The Corner

The Saddam Tapes

You may have seen notices that ABC News will report on the “secret Saddam tapes” on “World News Tonight.” The network has just issued a news release describing some of the tapes, which it says are recordings of Saddam Hussein and his aides in discussions during the 1990s. From the release:

One of the most dramatic moments on the 12 hours of tape comes when Saddam predicts –during a meeting in the mid 1990s — a terrorist attack on the United States. “Terrorism is coming. I told the Americans a long time before August 2nd and told the British as well & that in the future there will be terrorism with weapons of mass destruction.” Saddam goes on to say such attacks would be difficult to stop. “In the future, what would prevent a booby trapped car causing a nuclear explosion in Washington or a germ or a chemical one?” But he adds that Iraq would never do such a thing. “This is coming, this story is coming but not from Iraq.”

Also at the meeting was Iraq’s Deputy Prime Minister Tariq Aziz, who says Iraq was being wrongly accused of terrorism. “Sir, the biological is very easy to make. It’s so simple that any biologist can make a bottle of germs and drop it into a water tower and kill 100,000. This is not done by a state. No need to accuse a state. An individual can do it.”

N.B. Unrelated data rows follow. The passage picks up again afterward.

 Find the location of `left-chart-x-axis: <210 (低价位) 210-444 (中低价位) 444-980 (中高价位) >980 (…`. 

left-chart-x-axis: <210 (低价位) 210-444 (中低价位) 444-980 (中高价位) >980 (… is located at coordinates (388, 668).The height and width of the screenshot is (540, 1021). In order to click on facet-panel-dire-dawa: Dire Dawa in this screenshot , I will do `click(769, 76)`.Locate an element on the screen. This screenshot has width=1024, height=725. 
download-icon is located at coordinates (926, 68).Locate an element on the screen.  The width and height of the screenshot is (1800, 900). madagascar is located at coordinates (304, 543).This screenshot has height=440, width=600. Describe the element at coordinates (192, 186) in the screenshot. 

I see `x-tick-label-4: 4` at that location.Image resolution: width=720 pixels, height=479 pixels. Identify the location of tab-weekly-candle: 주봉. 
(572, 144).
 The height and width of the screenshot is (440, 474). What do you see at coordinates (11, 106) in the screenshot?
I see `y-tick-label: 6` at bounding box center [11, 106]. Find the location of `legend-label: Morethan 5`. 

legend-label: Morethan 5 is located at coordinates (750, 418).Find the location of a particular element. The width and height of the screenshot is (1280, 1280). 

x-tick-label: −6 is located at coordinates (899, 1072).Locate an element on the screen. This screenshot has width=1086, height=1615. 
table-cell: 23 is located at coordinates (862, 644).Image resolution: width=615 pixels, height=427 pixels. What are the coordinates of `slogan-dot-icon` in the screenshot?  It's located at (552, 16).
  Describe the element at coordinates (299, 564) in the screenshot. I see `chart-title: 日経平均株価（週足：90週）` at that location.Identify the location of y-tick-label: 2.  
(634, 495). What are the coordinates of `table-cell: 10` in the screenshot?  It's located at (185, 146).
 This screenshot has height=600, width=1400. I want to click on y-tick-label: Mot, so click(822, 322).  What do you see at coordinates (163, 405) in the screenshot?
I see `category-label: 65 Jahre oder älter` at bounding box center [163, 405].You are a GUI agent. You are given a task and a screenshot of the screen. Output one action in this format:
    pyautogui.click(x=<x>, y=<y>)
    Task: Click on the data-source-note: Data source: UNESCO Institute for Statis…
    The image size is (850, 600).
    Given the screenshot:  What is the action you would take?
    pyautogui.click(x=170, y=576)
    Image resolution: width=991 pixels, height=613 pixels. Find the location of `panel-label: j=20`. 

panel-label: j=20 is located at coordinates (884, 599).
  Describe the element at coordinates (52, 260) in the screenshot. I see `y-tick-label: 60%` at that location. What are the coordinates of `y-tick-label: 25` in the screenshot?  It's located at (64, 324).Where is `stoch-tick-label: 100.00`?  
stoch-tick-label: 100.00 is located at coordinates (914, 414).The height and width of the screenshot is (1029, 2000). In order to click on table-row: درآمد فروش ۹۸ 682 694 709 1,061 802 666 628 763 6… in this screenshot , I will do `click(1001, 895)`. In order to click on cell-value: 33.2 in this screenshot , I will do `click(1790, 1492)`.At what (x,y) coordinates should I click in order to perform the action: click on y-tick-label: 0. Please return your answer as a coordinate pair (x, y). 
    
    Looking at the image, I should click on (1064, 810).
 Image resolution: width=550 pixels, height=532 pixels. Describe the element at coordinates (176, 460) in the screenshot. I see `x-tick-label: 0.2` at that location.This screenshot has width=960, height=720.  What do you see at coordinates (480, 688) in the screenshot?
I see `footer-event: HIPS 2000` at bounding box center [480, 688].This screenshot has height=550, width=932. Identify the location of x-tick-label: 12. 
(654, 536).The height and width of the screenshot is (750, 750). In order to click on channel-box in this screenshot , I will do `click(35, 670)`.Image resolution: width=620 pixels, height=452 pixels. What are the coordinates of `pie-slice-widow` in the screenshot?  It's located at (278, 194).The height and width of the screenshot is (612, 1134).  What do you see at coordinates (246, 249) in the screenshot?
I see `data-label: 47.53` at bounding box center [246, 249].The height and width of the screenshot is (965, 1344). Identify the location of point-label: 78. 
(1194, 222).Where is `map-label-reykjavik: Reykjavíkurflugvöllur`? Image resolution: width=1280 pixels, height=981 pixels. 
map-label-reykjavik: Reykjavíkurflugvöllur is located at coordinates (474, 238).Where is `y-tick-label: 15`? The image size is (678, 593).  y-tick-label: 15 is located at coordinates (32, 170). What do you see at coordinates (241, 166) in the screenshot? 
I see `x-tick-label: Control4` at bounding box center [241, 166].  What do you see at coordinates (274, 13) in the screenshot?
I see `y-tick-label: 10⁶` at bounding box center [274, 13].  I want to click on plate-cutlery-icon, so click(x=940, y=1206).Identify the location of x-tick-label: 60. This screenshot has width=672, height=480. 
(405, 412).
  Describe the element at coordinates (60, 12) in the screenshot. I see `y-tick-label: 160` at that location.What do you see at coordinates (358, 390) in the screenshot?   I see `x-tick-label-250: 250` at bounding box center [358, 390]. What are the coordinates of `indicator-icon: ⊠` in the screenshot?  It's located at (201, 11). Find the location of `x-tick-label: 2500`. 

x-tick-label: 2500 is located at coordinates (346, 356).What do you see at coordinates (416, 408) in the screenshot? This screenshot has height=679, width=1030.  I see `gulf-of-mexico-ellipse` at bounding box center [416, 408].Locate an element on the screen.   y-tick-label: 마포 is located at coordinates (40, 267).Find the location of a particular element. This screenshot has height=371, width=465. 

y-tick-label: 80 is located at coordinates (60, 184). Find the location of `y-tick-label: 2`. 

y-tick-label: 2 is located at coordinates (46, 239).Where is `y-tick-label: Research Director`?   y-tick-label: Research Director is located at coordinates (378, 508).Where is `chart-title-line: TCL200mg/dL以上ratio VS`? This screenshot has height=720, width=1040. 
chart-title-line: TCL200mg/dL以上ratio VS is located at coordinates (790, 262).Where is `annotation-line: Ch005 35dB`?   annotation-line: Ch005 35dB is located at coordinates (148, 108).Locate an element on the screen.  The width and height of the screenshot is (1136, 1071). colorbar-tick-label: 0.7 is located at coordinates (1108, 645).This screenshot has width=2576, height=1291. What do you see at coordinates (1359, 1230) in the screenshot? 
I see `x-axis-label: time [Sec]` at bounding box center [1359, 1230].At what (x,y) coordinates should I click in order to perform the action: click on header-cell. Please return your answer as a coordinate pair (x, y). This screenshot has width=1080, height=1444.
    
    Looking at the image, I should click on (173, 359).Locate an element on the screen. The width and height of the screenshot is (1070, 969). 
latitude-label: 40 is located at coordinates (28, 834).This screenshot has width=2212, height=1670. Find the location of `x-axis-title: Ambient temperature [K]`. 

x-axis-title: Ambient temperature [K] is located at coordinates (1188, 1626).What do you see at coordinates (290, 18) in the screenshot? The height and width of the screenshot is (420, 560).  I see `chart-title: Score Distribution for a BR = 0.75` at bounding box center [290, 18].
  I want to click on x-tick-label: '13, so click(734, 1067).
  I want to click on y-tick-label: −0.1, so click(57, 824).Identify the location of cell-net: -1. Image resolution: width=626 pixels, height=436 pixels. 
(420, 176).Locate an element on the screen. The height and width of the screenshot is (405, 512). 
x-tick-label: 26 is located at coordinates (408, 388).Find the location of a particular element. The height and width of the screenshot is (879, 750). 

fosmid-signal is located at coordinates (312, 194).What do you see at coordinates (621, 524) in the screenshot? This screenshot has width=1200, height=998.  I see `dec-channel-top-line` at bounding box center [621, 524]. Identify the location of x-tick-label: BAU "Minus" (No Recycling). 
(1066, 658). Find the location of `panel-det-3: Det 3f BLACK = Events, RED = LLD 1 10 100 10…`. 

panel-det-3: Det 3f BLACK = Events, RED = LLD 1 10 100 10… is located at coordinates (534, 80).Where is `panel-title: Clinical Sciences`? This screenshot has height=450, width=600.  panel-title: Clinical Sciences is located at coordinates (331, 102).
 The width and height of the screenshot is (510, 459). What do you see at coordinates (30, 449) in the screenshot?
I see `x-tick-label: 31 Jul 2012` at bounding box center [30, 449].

ABC says the tapes also contain discussions of Iraq’s efforts to hide its weapons of mass destruction:

In one pivotal tape-recorded meeting, which occurred in late April or May of 1995, Saddam and his senior aides discuss the fact that UN inspectors had uncovered evidence of Iraq’s Biological Weapons program–a program the existence of which Iraq had previously denied.

At one point, Hussein Kamel, Saddam’s son-in-law and the man who was in charge of Iraq’s weapons of mass destruction efforts can be heard on the tapes, speaking openly about hiding information from the UN.

“We did not reveal all that we have,” Kamel says in the meeting “not the type of weapons, not the volume of the materials we imported, not the volume of the production we told them about, not the volume of use. None of this was correct.”

Byron York is a former White House correspondent for National Review.